Wellington Street West is a 2.3 km road and shopping area  west of downtown Ottawa, Ontario. This road was once connected to - and is often confused with - the prominent Wellington Street in downtown Ottawa. But the two Wellingtons were severed in the 1960s with the expropriation of LeBreton Flats and the demolition of the viaduct that connected them over the Canadian Pacific Railway tracks.

A small remnant of the old Wellington alignment remains between Bayview Road and the small park, Somerset Square.
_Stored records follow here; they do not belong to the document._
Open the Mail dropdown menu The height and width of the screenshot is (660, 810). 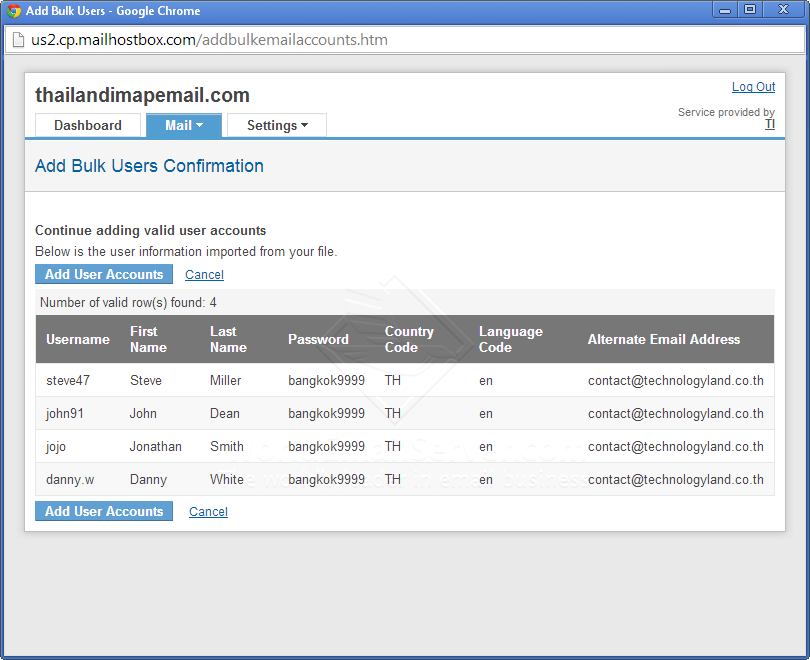pyautogui.click(x=183, y=125)
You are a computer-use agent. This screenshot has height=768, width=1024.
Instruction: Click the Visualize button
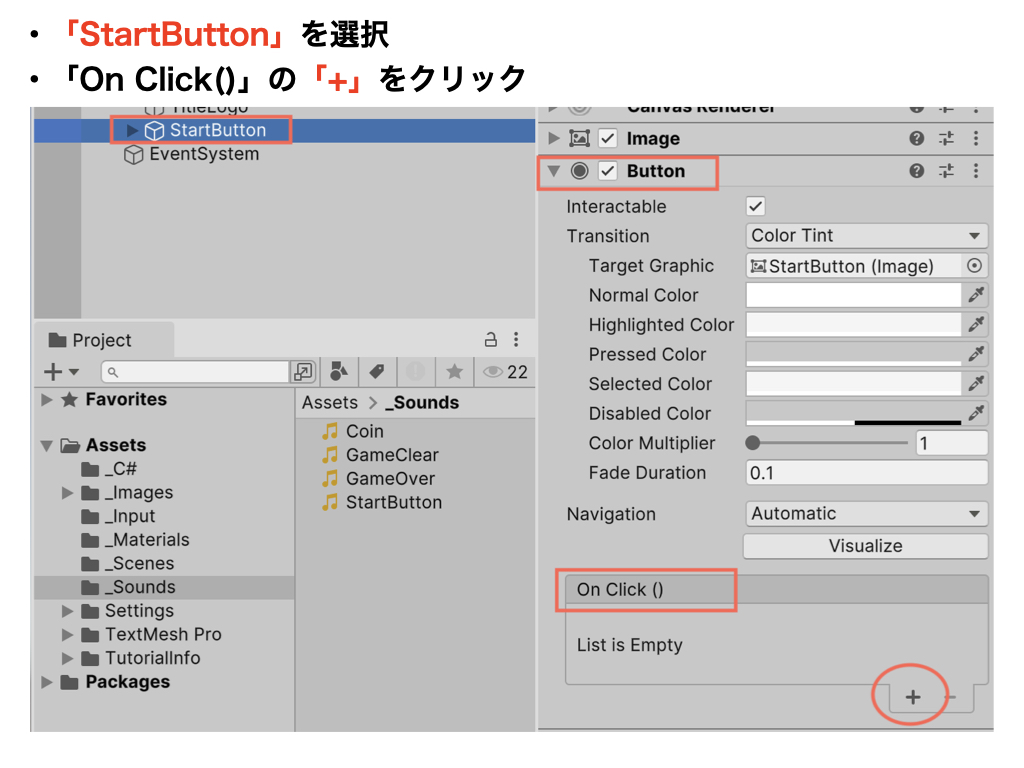click(865, 546)
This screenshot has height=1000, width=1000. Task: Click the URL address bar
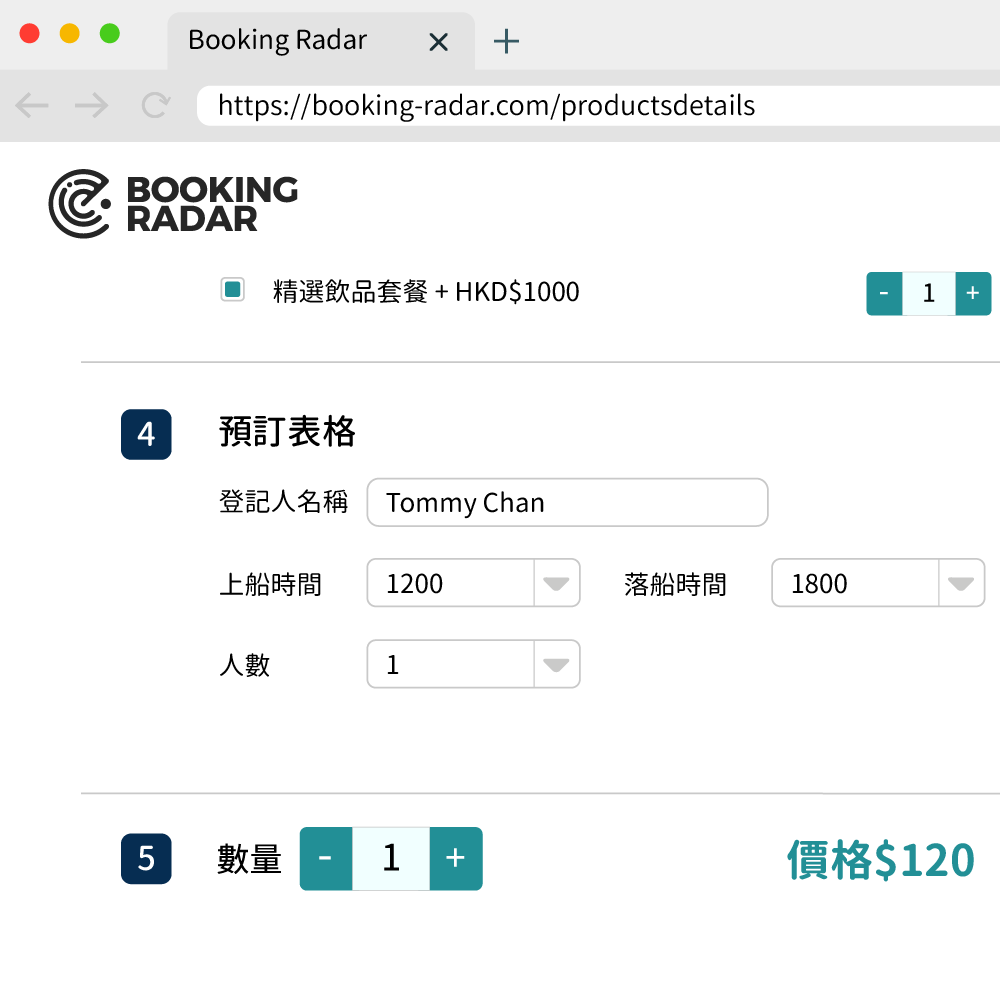pyautogui.click(x=598, y=106)
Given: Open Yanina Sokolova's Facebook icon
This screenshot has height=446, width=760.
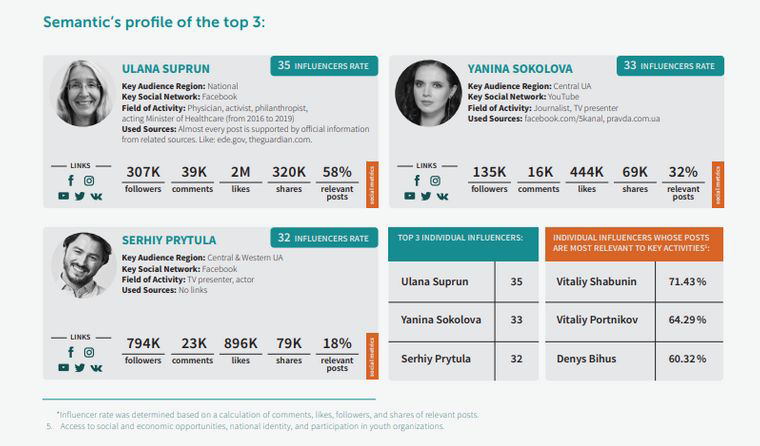Looking at the screenshot, I should pos(417,181).
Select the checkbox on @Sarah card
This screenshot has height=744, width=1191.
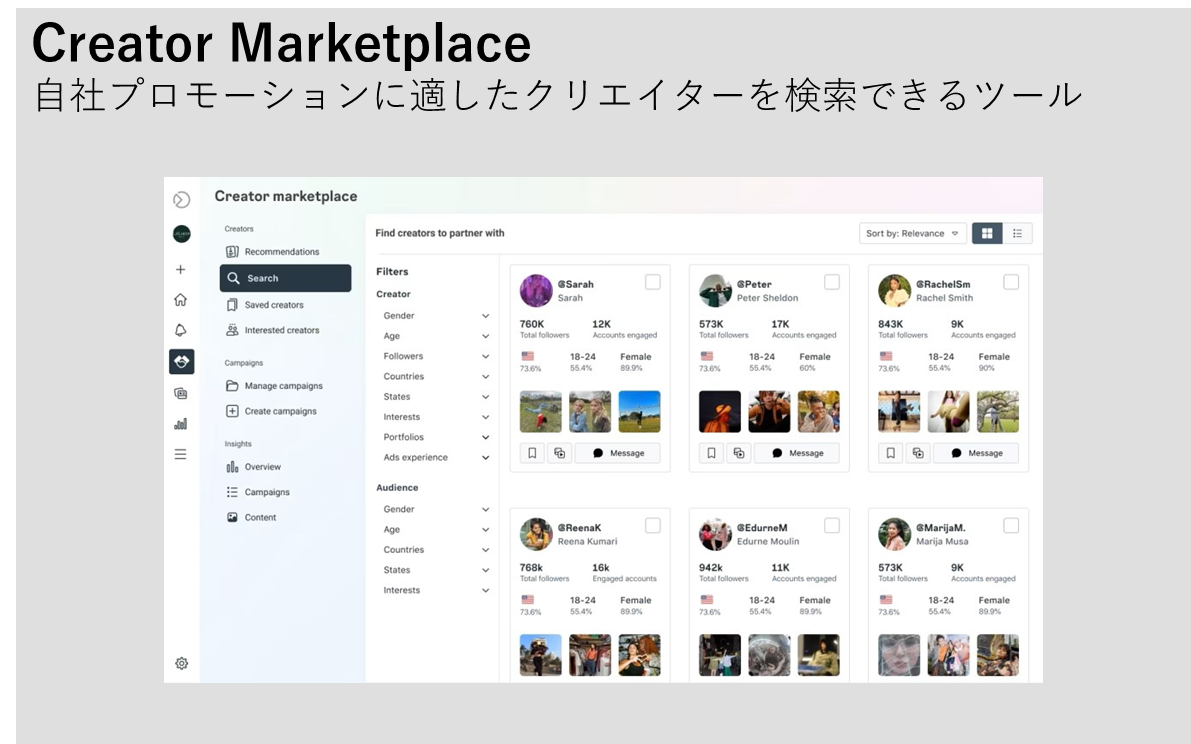coord(653,282)
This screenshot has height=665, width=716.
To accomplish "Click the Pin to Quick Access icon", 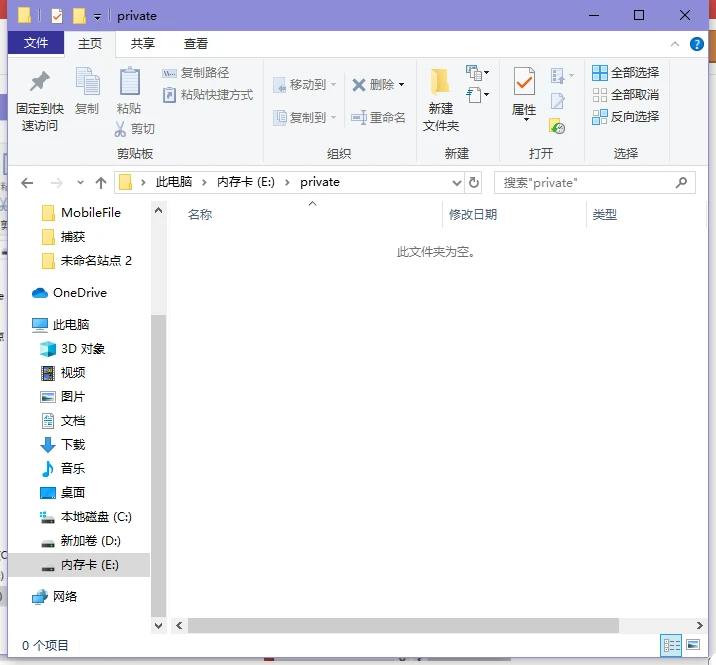I will (39, 83).
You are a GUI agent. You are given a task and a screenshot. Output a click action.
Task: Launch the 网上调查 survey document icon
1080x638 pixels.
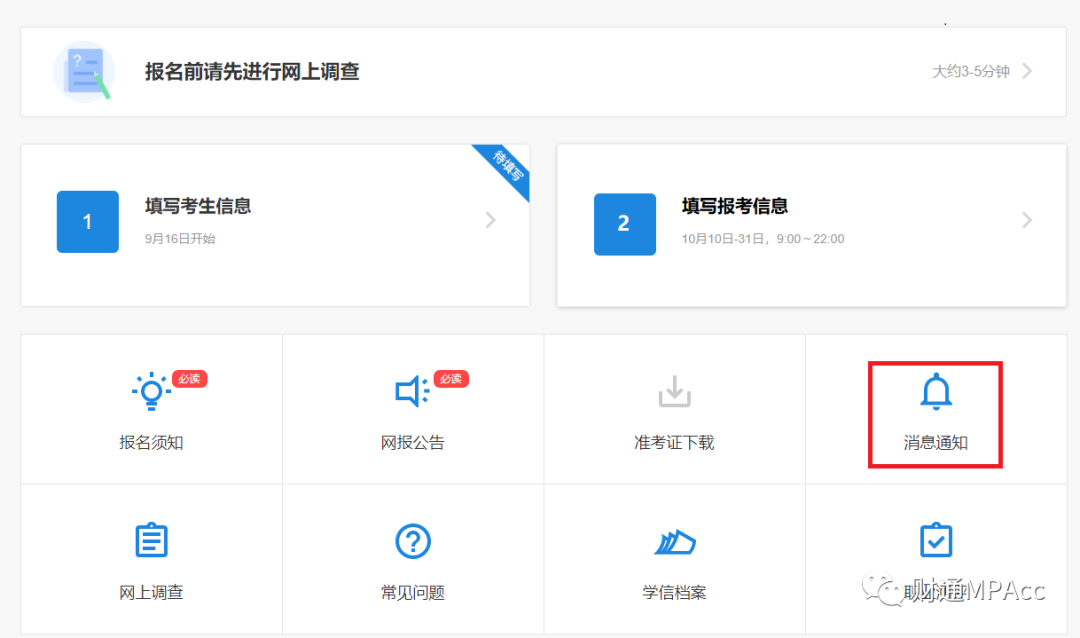point(150,541)
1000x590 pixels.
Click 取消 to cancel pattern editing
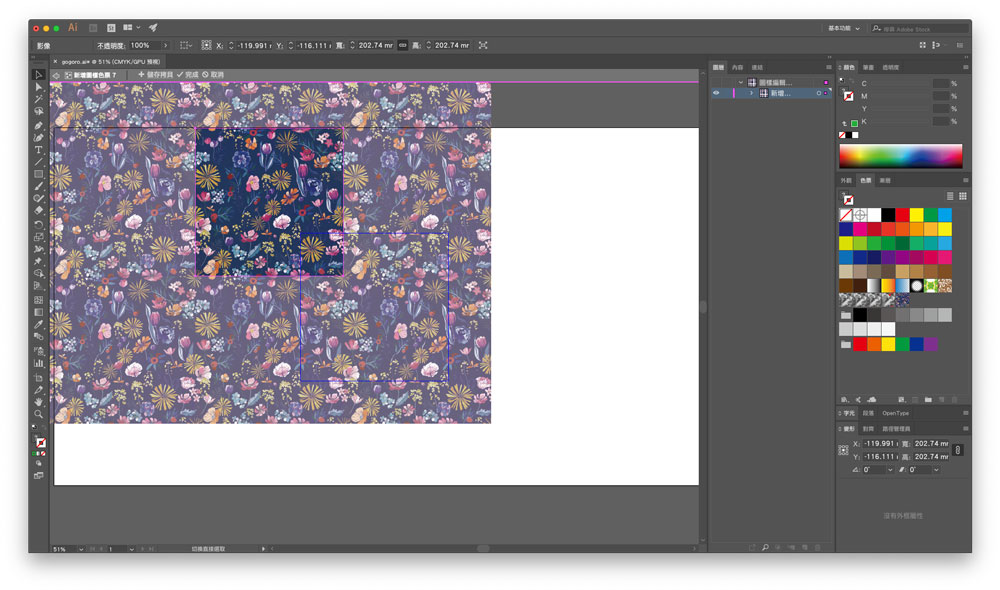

But the modern Wellington Street West roadway is now connected with Somerset Street West, which becomes Wellington West at Garland Avenue.

The section from Somerset Street West to Holland Avenue traverses the Hintonburg neighbourhood, while the section from Holland Avenue to Island Park Drive forms the backbone of the Wellington Village community.  At Island Park Drive, the roadway changes its name again to Richmond Road.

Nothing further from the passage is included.